[[ Data to use open ]]

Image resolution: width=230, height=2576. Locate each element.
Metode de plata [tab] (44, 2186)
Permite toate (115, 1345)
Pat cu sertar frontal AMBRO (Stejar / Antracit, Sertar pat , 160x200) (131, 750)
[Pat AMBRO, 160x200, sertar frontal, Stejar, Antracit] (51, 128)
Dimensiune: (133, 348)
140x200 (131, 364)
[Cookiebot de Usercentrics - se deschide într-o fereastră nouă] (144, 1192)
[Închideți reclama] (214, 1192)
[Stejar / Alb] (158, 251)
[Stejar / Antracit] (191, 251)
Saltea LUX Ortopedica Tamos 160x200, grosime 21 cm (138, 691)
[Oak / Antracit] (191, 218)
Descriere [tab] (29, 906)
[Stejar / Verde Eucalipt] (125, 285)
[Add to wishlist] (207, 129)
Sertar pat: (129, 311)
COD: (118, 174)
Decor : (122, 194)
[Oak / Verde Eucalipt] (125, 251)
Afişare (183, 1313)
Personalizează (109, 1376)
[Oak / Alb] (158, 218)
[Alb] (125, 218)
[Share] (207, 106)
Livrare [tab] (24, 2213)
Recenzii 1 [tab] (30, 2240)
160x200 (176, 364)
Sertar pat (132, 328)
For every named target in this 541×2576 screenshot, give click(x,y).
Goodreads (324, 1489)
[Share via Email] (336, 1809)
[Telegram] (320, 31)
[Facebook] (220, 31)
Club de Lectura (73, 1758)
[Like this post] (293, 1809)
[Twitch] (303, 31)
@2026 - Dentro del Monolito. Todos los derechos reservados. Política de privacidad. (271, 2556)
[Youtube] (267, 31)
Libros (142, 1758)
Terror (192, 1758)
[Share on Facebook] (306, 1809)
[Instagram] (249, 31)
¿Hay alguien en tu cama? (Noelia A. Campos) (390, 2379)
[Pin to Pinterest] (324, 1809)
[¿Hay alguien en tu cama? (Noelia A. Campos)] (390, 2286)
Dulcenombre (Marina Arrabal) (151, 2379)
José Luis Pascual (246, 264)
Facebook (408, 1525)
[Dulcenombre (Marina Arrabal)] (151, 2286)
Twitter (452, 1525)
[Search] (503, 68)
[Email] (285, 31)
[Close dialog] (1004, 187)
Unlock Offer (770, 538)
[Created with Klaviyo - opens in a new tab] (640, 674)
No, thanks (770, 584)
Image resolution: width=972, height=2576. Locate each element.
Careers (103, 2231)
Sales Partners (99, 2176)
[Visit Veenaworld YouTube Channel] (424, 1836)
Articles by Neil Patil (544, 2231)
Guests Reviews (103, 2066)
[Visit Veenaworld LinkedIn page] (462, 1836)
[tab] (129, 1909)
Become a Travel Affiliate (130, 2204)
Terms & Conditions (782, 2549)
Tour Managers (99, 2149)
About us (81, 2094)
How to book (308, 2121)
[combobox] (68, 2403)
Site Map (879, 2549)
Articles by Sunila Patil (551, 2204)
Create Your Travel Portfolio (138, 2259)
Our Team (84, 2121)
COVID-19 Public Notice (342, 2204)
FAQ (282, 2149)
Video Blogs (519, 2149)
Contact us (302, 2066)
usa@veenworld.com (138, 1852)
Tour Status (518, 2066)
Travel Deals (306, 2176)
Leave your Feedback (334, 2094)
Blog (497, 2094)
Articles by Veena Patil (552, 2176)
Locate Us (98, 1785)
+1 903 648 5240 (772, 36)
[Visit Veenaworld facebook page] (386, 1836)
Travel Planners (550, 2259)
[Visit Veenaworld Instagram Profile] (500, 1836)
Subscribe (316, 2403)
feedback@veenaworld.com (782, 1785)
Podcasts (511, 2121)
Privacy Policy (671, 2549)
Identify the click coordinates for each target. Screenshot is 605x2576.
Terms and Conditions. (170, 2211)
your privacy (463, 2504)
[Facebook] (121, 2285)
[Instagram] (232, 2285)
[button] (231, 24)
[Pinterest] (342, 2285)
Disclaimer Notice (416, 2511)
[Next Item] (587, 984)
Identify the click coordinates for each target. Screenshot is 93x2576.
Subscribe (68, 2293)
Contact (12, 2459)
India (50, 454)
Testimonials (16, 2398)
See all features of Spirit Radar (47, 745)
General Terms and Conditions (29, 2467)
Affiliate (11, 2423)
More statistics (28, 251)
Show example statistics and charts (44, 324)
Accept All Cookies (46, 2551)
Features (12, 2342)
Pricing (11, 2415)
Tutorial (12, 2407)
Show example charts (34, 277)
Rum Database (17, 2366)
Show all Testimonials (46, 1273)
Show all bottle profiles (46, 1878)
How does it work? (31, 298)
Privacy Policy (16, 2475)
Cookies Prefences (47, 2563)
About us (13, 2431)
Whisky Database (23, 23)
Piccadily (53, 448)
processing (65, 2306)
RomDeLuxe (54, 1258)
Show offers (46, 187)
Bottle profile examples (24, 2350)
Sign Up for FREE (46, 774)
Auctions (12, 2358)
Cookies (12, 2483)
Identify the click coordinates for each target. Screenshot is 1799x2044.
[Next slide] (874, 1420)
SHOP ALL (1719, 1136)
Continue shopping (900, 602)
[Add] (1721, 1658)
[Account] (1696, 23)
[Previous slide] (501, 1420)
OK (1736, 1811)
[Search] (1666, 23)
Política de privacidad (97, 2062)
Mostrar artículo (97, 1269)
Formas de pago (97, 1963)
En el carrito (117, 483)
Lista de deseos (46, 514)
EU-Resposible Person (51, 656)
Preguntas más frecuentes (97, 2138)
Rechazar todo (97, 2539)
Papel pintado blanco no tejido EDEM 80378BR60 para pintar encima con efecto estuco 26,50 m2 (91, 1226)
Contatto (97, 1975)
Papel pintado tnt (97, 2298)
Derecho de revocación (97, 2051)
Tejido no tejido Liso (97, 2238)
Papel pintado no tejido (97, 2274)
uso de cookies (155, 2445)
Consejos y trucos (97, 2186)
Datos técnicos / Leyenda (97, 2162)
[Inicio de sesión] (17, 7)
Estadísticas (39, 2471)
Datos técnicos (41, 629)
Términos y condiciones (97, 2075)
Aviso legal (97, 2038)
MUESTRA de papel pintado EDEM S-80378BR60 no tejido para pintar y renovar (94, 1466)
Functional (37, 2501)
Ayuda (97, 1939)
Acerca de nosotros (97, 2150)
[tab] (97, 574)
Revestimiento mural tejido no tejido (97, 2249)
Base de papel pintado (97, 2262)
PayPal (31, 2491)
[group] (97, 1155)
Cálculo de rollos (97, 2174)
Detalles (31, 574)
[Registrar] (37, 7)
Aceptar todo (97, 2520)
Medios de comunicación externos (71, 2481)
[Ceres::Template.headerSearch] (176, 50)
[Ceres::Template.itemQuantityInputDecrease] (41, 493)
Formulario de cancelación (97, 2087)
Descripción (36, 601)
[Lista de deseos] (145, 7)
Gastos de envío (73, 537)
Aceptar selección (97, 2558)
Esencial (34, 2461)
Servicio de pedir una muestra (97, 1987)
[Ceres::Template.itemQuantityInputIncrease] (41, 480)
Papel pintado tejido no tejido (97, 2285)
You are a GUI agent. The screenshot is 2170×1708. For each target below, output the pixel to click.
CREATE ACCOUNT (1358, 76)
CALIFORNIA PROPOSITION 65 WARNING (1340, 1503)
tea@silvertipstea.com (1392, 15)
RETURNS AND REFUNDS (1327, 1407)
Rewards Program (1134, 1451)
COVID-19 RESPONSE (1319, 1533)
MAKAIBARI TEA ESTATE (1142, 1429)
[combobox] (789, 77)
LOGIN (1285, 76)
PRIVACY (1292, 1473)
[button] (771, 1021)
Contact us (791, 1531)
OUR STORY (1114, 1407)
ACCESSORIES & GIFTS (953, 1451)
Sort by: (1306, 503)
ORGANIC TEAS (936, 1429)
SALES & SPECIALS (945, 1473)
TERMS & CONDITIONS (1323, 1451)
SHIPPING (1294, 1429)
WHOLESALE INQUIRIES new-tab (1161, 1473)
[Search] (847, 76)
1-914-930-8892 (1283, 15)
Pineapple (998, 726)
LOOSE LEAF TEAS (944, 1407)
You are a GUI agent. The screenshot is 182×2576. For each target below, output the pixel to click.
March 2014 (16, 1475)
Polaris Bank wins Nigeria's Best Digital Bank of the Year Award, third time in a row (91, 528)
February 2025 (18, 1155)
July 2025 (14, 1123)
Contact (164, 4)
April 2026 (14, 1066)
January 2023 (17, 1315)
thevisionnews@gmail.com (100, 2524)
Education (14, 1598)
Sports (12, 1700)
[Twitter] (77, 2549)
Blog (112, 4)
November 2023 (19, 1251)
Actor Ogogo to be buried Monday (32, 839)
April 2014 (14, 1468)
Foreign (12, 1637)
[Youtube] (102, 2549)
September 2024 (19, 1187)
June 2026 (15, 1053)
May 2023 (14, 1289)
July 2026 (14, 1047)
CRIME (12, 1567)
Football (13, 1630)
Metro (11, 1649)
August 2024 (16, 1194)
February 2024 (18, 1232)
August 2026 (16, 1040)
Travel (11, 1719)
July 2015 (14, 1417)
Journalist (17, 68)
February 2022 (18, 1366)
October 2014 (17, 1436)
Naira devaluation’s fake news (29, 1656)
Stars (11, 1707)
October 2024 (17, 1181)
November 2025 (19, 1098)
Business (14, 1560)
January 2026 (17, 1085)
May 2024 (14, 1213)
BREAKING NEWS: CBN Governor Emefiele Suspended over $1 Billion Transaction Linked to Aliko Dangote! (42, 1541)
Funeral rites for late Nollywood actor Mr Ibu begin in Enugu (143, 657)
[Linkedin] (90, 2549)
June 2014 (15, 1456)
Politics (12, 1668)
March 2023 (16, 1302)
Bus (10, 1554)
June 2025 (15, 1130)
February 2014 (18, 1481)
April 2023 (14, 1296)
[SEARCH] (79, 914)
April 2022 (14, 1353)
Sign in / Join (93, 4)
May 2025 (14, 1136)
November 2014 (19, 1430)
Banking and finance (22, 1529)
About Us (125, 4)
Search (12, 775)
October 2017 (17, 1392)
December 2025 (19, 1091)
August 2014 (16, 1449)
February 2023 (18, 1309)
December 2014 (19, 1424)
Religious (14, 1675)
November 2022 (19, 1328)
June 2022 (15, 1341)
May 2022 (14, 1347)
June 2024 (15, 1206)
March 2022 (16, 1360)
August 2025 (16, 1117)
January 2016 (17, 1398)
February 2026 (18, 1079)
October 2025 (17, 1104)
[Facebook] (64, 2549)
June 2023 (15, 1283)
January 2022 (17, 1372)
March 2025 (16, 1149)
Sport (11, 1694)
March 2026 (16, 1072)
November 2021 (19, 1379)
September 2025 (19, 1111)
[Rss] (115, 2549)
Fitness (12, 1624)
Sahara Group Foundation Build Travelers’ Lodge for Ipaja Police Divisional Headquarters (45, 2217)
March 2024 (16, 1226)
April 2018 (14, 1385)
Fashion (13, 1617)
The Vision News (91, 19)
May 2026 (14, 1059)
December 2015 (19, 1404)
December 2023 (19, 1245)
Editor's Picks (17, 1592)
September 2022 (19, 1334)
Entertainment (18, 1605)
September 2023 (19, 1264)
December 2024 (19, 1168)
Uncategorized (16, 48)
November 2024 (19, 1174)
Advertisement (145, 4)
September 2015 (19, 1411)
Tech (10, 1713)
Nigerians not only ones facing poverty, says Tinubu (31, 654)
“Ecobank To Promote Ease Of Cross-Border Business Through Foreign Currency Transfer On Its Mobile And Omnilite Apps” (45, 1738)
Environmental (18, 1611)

[[ Data to use closed ]]

Each line that holds the string "click" is to be copied from the entries above.

Answer:
For every named target in this 541×2576 screenshot, give click(x,y).
Identify the click coordinates for each target. Screenshot is 605x2576.
Identify the click coordinates for each target. Screenshot is 93x2576.
Identify the click coordinates for each target. Screenshot is 1799x2044.
You are a GUI agent. The screenshot is 2170×1708. For each target below, output the pixel to click.
You are a GUI agent. The screenshot is 182×2576. For each target below, output the pixel to click.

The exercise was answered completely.